Cuisine: The shrimp ’n’ grits remains a signature, as does the butter-drenched cornbread, the lemon chess pie, and the superlative mint julep (served ice cold in a derby cup). And yes, the kitchen still shops for its ham and bacon from the Shenandoah and scours the waters of the Carolinas for fresh fish and seafood. But to think of proprietor Jeffrey Buben’s steady veteran as a purely Southern restaurant is to miss the message. The South is a starting point for creative chef R.J. Cooper III and his crew, who love nothing more than to put down-home ingredients in the service of bold, boundary-pushing experiments with form and expectation.
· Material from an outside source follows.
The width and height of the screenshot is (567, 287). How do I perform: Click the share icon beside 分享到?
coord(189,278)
For all his explorations, Cooper never forgets the crucial lesson that every Southern grandma knows not to violate: Make it delicious.
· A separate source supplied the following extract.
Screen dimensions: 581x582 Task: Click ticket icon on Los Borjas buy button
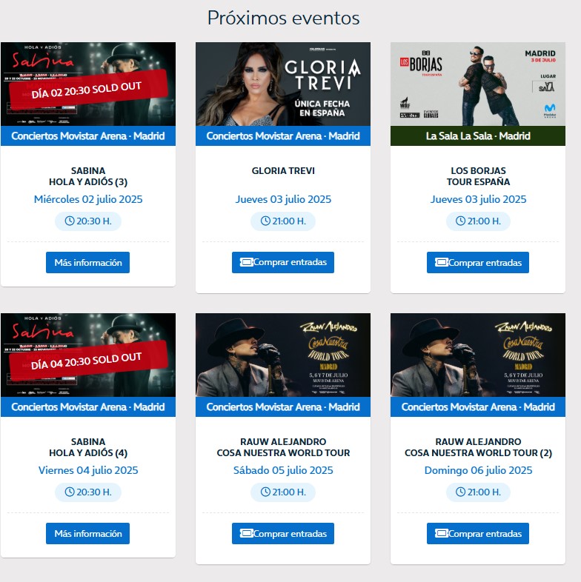(442, 262)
Mood: Nobody descends into this low-lit, glass-walled dining room looking for charm—it’s as featureless as the food is intricate. But by the time they settle in and enjoy Cooper’s countrified modernism, even the lawyers and lobbyists stop talking about work.
Best for: Gastronomes who can look past the restaurant’s former reputation as a bastion of Southern comfort and appreciate the singular thing it has become.
Best dishes: The menu changes often, but beyond the shrimp ’n’ grits and lemon chess pie, you can expect loving and lusty twists on the Reuben (with pork belly) and burger, both available at lunch or at the bar; imaginative, full-bodied takes on game (and, of late, goat); and unusually elaborated preparations of fish, including sweet wreckfish and that classic, Dover sole.
Insider tips: The bar menu, though brief, is a good deal—a chance to sample the work of one of the area’s best chefs. And the weeknight happy hour, from 5 to 7—with small snacks and, on Tuesday, free flights from one of the best wine lists in DC—remains a local treasure.
Open Monday through Friday for lunch and dinner, Saturday and Sunday for dinner. Very expensive.